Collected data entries
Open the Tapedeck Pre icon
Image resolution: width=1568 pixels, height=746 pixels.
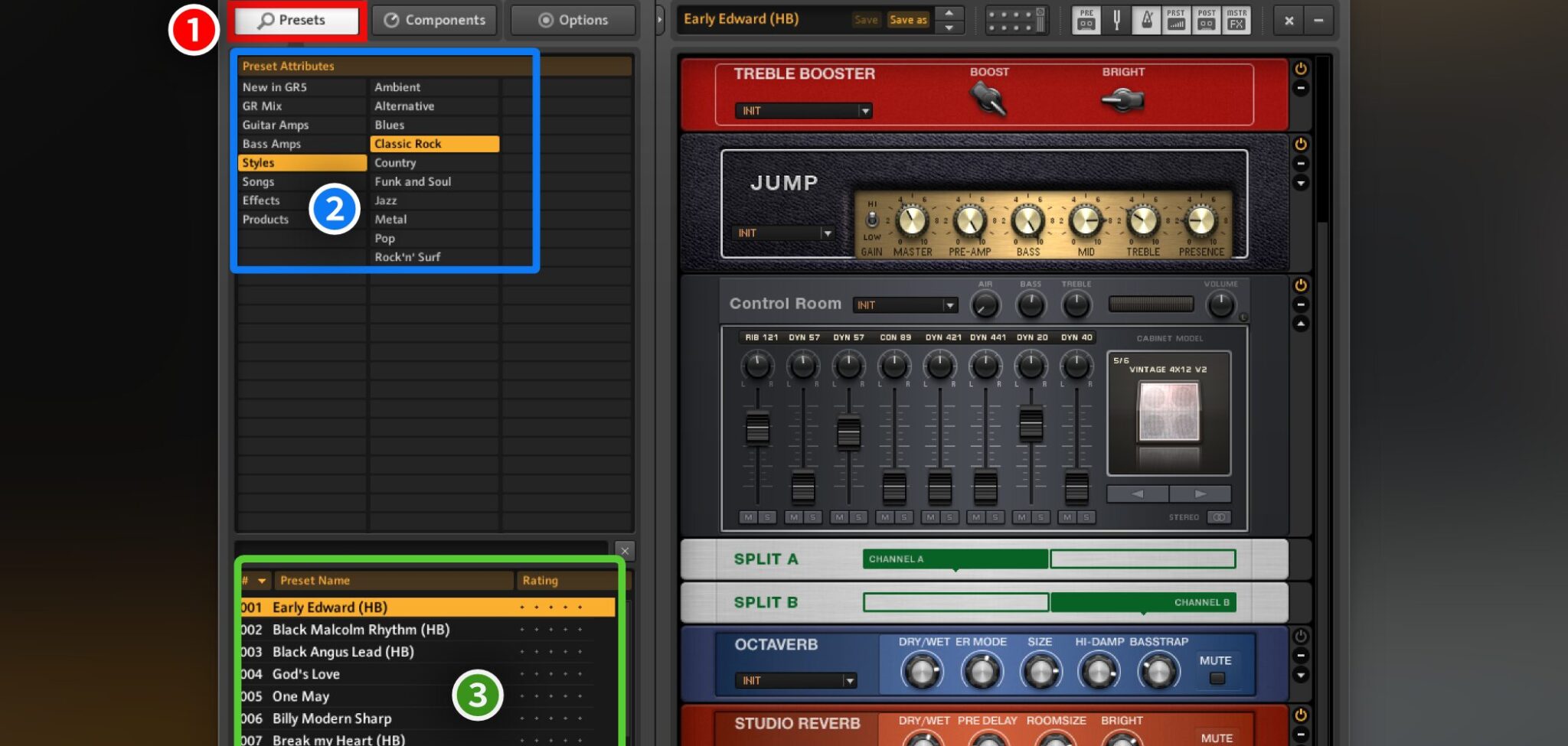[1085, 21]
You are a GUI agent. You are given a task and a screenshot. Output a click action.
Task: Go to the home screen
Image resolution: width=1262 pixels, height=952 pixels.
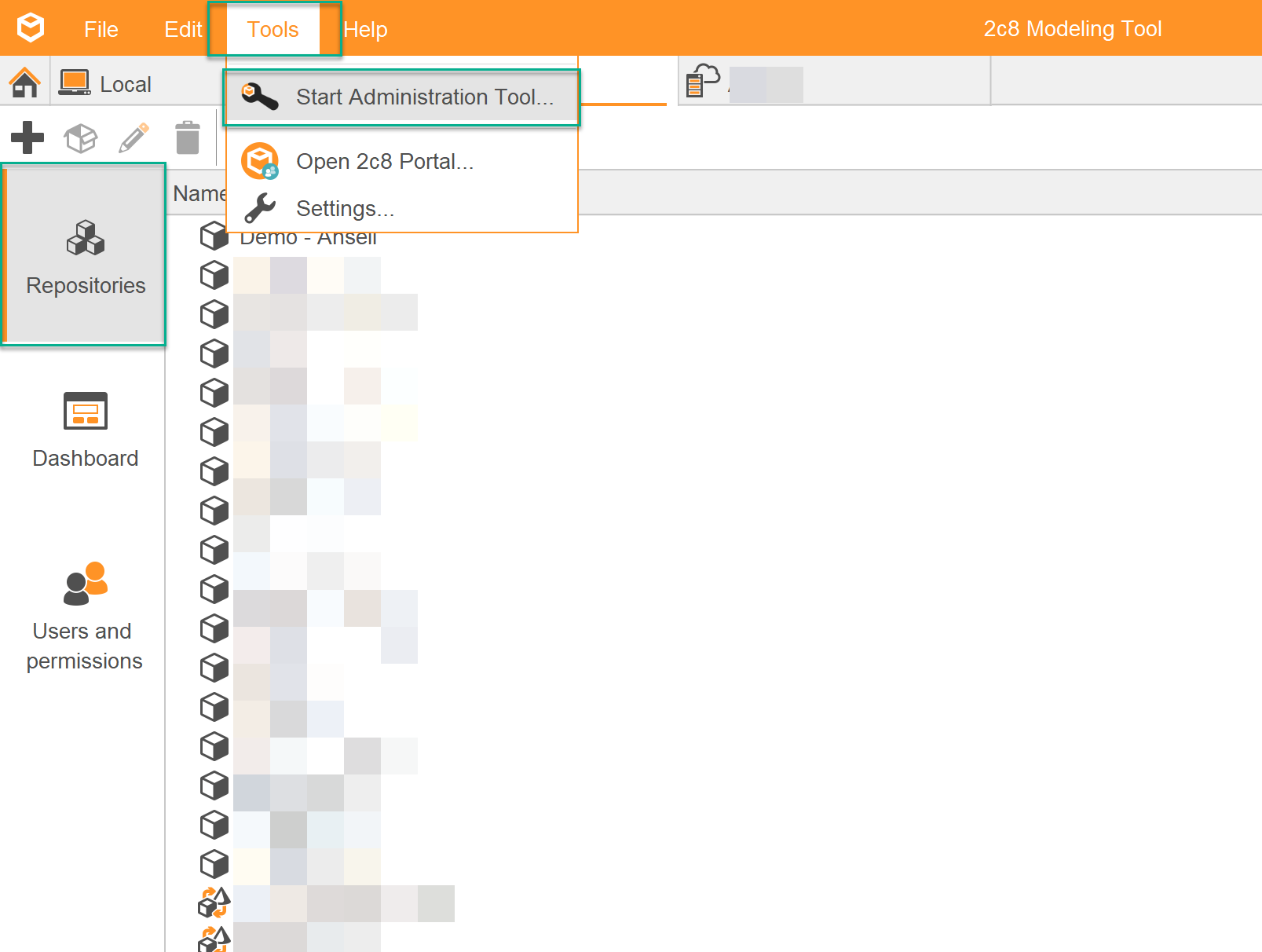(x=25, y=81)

---

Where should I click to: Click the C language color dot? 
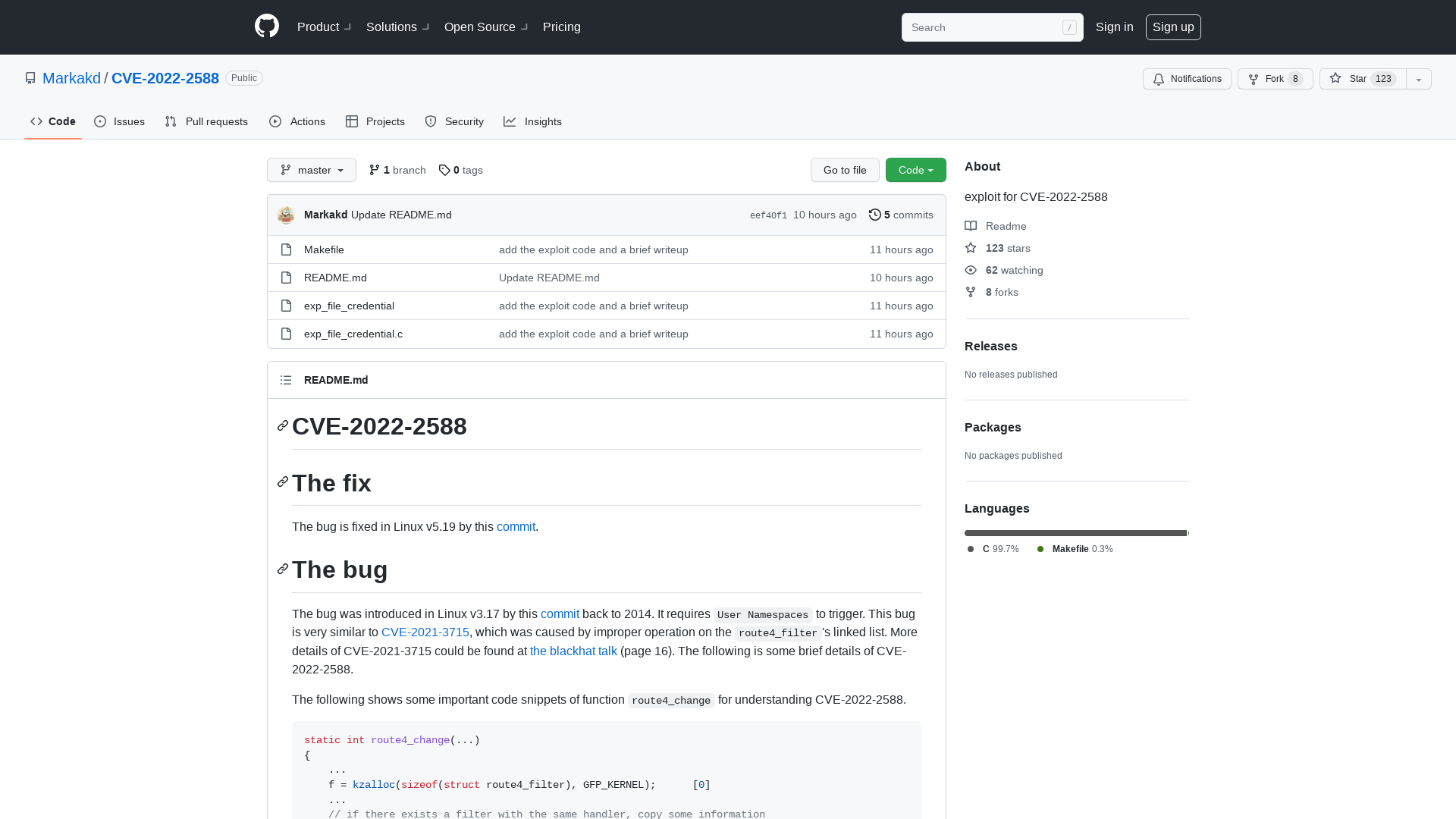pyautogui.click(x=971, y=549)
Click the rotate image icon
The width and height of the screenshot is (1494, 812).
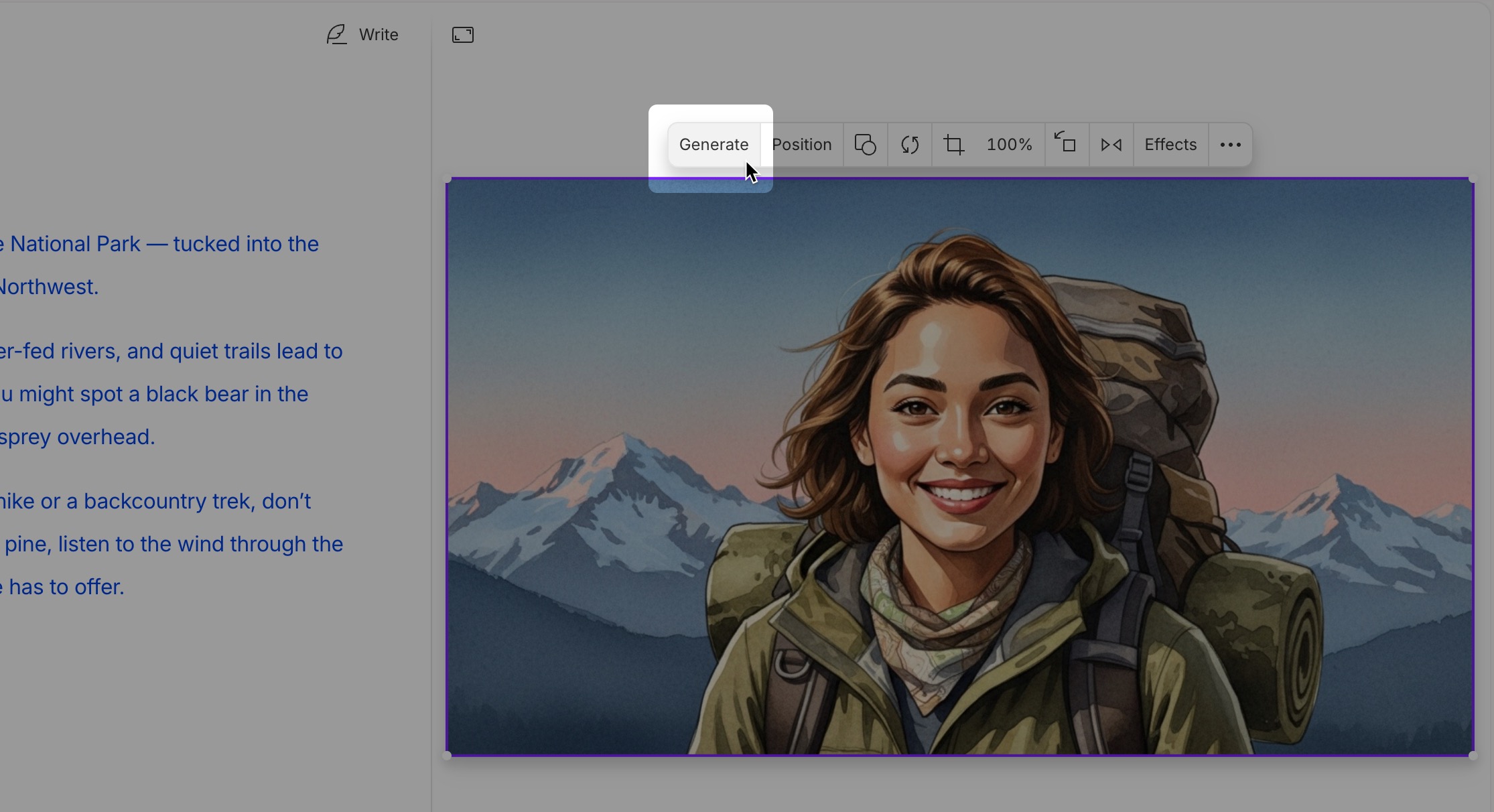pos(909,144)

*Problem*
The lines to return are those with the string "icon" in them; copy each from the entries above.

*Answer to this problem*
Open the Tapedeck Pre icon
Click the rotate image icon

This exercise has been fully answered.